- **抜粋**
################
シェイクスピアおすすめ解説書一覧~知れば知るほど面白いシェイクスピア!演劇の奥深さに感動!
シェイクスピアおすすめ解説書一覧~知れば知るほど面白いシェイクスピア!演劇の奥深さに感動!
当ブログではこれまで様々なシェイクスピア作品や解説書をご紹介してきましたが、今回の記事ではシェイクスピア作品をもっと楽しむためのおすすめ解説書をご紹介していきます。
それぞれのリンク先ではより詳しくその本についてお話ししていますので興味のある方はぜひそちらもご覧ください。
では早速始めていきましょう。
阿刀田高『シェイクスピアを楽しむために』
シェイクスピアの代表作といえば、『ハムレット』や『マクベス』、『ロミオとジュリエット』『ヴェニスの商人』などが挙げられますが、ここには挙げきれないほどの名作傑作を彼は生み出しています。
ただ、いきなりそれらの名作を読もうと思っても意外と苦戦することになります。
なぜなら日本の歌舞伎と一緒で、その演目の時代背景や人物、あらすじを知っていないとなかなかすぐには物語には入り込めないということが起こるのです。
シェイクスピア作品は基本的に舞台で演じられるものですので、読み始めるといきなり物語が幕を開け、登場人物の会話から始まります。
################
- **データセット項目**

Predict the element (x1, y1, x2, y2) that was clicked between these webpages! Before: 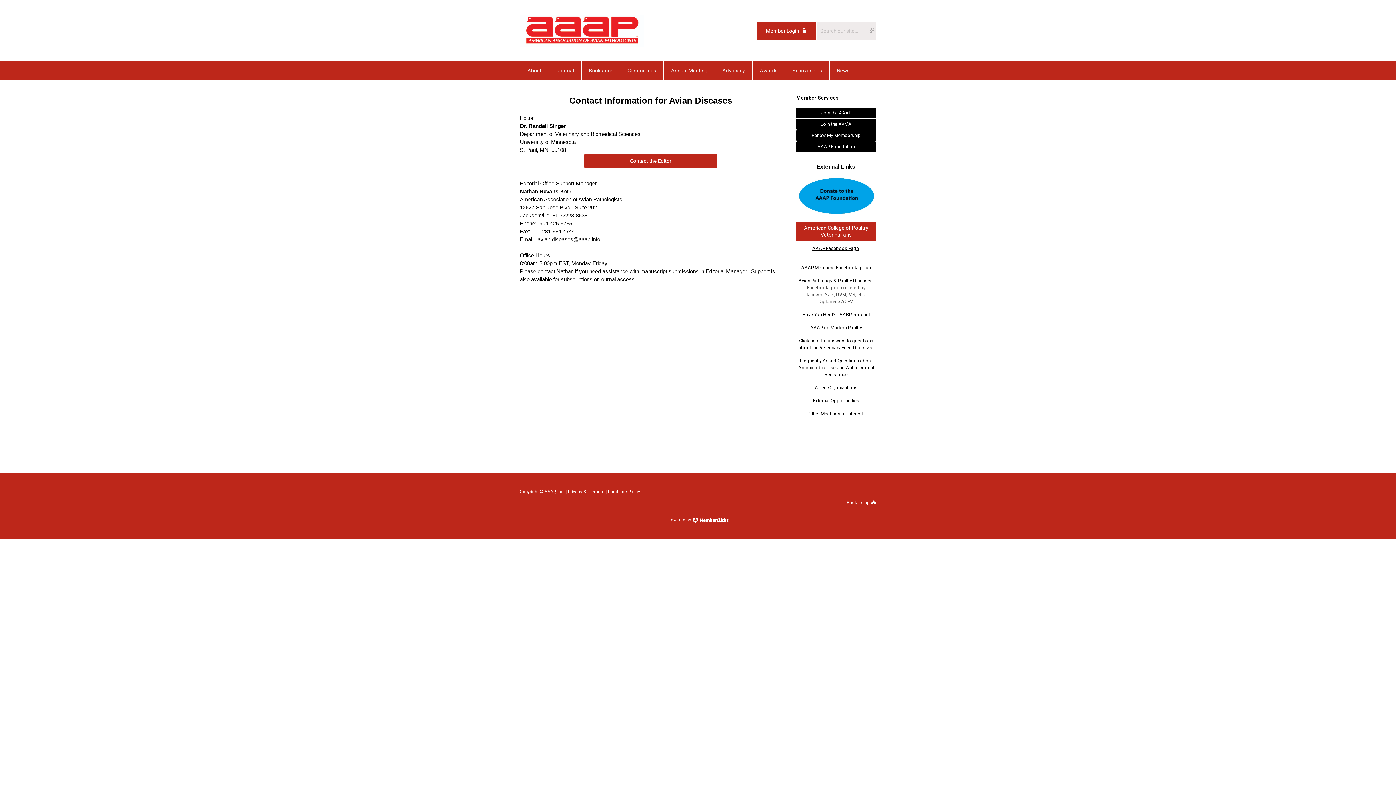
################
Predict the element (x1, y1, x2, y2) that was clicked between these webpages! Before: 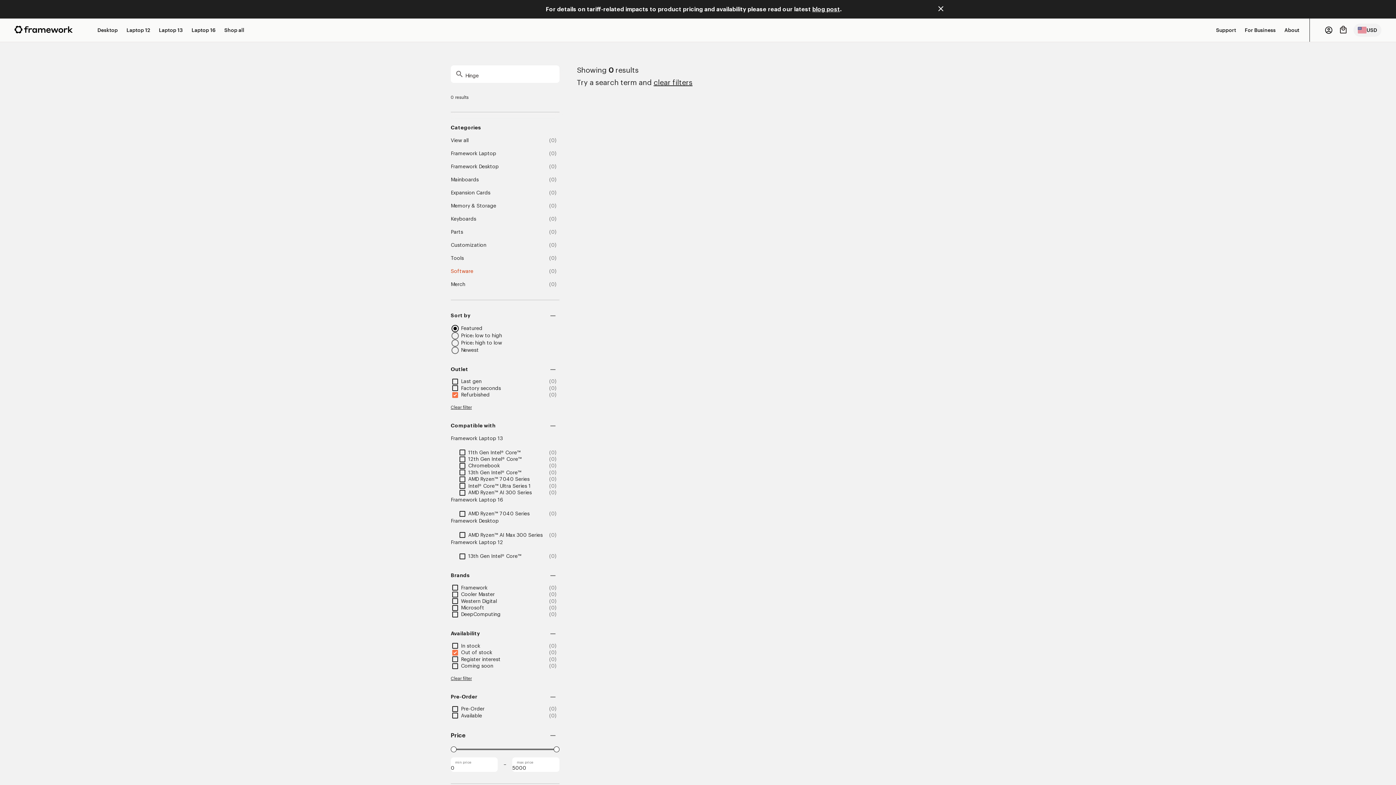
################
- **課題**
シェイクスピアの解説書を紹介する文章を、最後の文の後から書き継いでください。 項目はこの作業には関係しない。

- **解答**
せっかく舞台が始まったのに、そこから舞台背景をわざわざ説明調で演者に解説させるのも演劇として無粋な話。
最初の段階でおおまかなあらすじや舞台背景を知れなければそのまま誰が何を言いたいのやらがまったくわからないまま物語が進んでしまいます。これだとやはり物語の面白さもわからず、読むのも挫折してしまうということになってしまうでしょう。
というわけでシェイクスピア作品を読むときにはあらかじめある程度の知識が必要となってくるのです。
そこでおすすめなのがこの阿刀田高氏の『シェイクスピアを楽しむために』という本です。
これを読めば早くシェイクスピア作品を読みたくなりうずうずしてくるほどです。それほどシェイクスピア作品を魅力たっぷりにお話ししてくれます。
私自身もこの本にとても助けられました。
特に『ジュリアス・シーザー』では最初何の解説もなしに読み始めたのですがなかなか物語に入り込めず挫折してしまったのですが、この本を読んであらすじや舞台背景を知った後に読み返して見るとこれが面白いのなんの!
今では『ジュリアス・シーザー』が特にお気に入りになったくらいです。
それほどこの本はシェイクスピアを読むにあたって大きな助けになります。
ぜひシェイクスピアを読む前にこの本を読んでみてください。物語の楽しみが何倍にもなること請け合いです。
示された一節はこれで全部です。